La question du profil des maires et de ses adjoints a retenu également l’attention de la plénière. Les discussions ont été aussi houleuses à ce niveau. Pour certains, les maires doivent avoir un niveau intellectuel d’au moins le baccalauréat. Pour d’autres, ce n’est pas nécessaire. A l’arrivée, la plénière a reconduit le critère d’actualité jusqu’ici à savoir lire et écrire simplement. « Il n’est pas important d’exiger un niveau intellectuel aux maires.

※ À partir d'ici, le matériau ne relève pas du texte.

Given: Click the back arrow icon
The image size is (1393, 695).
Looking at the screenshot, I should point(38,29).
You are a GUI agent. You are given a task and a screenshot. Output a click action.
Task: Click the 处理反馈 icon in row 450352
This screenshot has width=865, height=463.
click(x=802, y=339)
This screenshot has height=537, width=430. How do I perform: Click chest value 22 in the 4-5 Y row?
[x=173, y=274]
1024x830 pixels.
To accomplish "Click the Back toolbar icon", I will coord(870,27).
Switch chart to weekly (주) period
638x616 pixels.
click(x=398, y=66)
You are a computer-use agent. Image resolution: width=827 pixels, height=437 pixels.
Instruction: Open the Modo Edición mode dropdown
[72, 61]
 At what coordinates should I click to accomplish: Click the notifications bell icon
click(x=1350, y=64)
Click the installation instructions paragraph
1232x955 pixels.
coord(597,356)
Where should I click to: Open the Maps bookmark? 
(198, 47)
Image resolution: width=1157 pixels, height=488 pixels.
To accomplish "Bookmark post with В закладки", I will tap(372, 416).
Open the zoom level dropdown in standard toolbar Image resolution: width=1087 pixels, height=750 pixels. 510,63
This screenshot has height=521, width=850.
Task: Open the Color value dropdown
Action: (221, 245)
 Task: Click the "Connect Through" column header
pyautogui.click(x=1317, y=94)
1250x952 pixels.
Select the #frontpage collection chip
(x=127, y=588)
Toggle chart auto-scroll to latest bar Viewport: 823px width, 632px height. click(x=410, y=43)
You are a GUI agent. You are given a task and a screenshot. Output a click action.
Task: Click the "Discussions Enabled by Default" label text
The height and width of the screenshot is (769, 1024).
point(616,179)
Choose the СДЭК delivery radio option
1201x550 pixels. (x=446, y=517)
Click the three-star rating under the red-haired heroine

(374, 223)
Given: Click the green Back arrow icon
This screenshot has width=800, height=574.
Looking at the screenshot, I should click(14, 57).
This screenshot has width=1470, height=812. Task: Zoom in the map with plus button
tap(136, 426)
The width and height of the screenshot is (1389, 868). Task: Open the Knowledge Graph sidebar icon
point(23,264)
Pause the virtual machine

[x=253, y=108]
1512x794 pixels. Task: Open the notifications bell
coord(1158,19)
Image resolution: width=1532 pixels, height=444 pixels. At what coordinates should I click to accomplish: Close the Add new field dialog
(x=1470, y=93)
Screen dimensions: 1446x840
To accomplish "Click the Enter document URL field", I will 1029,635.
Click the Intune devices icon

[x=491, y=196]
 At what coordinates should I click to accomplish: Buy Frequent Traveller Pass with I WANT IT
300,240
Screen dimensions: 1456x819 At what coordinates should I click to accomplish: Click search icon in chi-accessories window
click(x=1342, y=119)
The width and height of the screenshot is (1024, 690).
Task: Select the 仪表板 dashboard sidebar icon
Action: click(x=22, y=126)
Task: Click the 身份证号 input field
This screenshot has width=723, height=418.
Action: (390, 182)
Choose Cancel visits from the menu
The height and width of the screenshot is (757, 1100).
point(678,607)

La Constitution du 11 décembre 1990 a prévu savoir lire et écrire », a précisé le député Djibril Mama Débourou qui soutient qu’il faut plutôt que l’idéal soit de chercher à élever le niveau politique des maires et leurs adjoints et de renforcer la compétence technique de l’administration communale. « Ce n’est pas le diplôme qui travaille. Les vrais travailleurs, c’est le maire qui connaît le terrain », ajoute le député Gaston Yorou. Mieux, le Code électoral précise que le maire doit être issu dorénavant de la liste ayant obtenu la majorité absolue de conseillers.
Non au scrutin censitaire
En ce qui concerne la caution à la présidentielle, il a été retenu le statut quo. Le montant de 15 millions FCFA en vigueur lors de la présidentielle 2011 a été reconduit. Mais après de longs débat où certains députés ont souhaité que cette caution soit portée à 50 millions et plus pour rester conséquent par rapport aux dépenses de la campagne présidentielle portée de 1,5 à 2,5 milliards FCFA. Les députés toutes tendances confondues ont salué l’avènement de ce Code qui constitue une avancée de la démocratie surtout avec la mise en place de la CENA permanente, indépendante et professionnelle.
Pour Edmond Zinsou, les tensions sociales inhérentes aux élections et les longues périodes d’attente avant les résultats des élections seront désormais conjurées avec l’adoption de cette loi.
Appréciant ce Code, Rosine Soglo dit regretter que cette loi ne soit pas votée depuis un an pour permettre l’organisation à bonne date des élections. Elle se dit par ailleurs pessimiste car rien ne prouve que la CENA permanente va empêcher les fraudes électorales jusqu’ici dénoncées. Toutefois, la démocratie béninoise est en train de s’inscrire dans le concert des nations démocratiques, se réjouit le député Charlemagne Honfo. Avec ce dispositif, il garde espoir que les résultats des élections puissent être connus au plus tard 48 heures après le scrutin.
Candide Azannaï, pour sa part, ne partage pas l’optimisme des uns et des autres. Car, selon lui, ce document comporte assez de pièges stratégiques. Il met également en exergue la force de l’argent qui constitue un handicap sérieux à la transparence des élections au Bénin. Candide Azannaï qui a émis un vote d’abstention tout au long des différents votes lors de l’examen livre par livre de la loi invite le peuple et les Organisations de la Société civile à la vigilance et à la prudence dans la mise en œuvre de ce Code électoral.